The Supreme Court dismissed on Tuesday the tax department’s plea seeking a review of the court’s earlier ruling that Vodafone Group Plc was not liable to pay any tax on its acquisition of Indian mobile assets, a lawyer on the case said.
Vodafone won a five-year legal battle against the Indian tax authorities in January as the Supreme Court dismissed a $2.2 billion tax demand raised over the British mobile phone giant’s acquisition of Indian mobile assets in 2007.
The tax office last month filed a petition seeking a review of that judgment.
The tax demand was over Vodafone’s $11 billion deal to buy Hutchison Whampoa’s Indian mobile business.
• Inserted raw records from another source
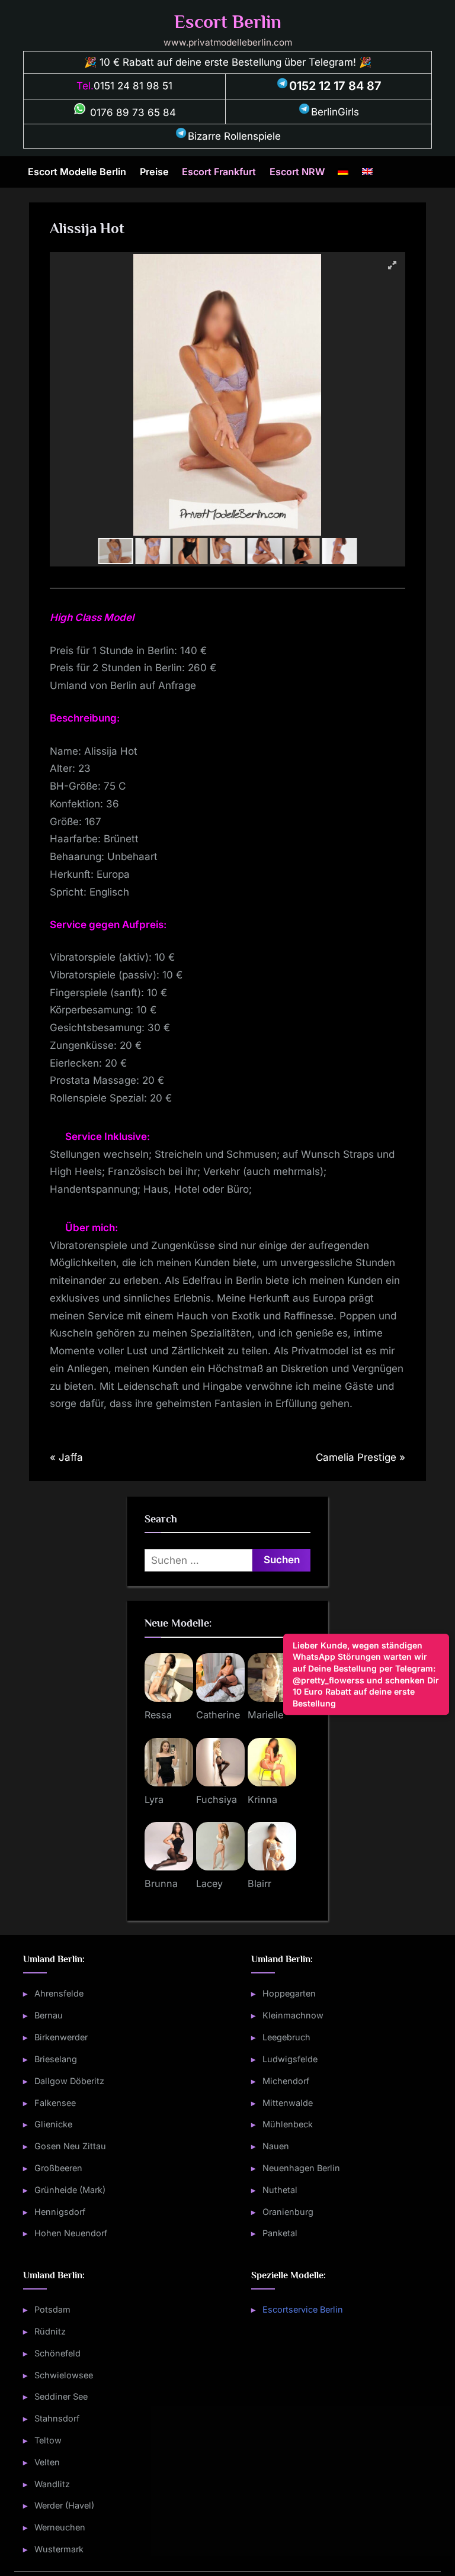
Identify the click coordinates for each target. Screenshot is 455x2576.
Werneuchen (59, 2527)
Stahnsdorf (56, 2418)
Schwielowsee (63, 2375)
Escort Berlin (227, 21)
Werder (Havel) (64, 2505)
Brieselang (55, 2059)
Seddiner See (61, 2396)
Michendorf (285, 2081)
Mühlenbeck (287, 2124)
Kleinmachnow (292, 2015)
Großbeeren (58, 2168)
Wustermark (59, 2549)
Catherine (218, 1715)
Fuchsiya (216, 1799)
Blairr (259, 1883)
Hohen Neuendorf (70, 2233)
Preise (154, 172)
Vodafone, the world’s largest mobile operator by revenue and the biggest overseas corporate investor in India, had argued that the Indian authorities had no right to tax the transaction between two foreign entities.
Even if tax was due, the company had argued, it should be paid by the seller and not the buyer.
The Indian authorities had said the deal was liable for tax as most of the assets were in India and as per the local tax law, buyers have to withhold capital gains tax liabilities and pay them to the government.
Vodafone’s victory was seen as a move that would encourage foreign investment at a time when India’s reputation has taken a hit amid slowing growth, concerns about government policies and a slew of corruption scandals.
The government proposed in its budget last week retrospective changes in tax rules, prompting speculations that the Vodafone tax case could be re-opened, although a senior government official said the government was not looking to raise any new tax demand on the mobile carrier.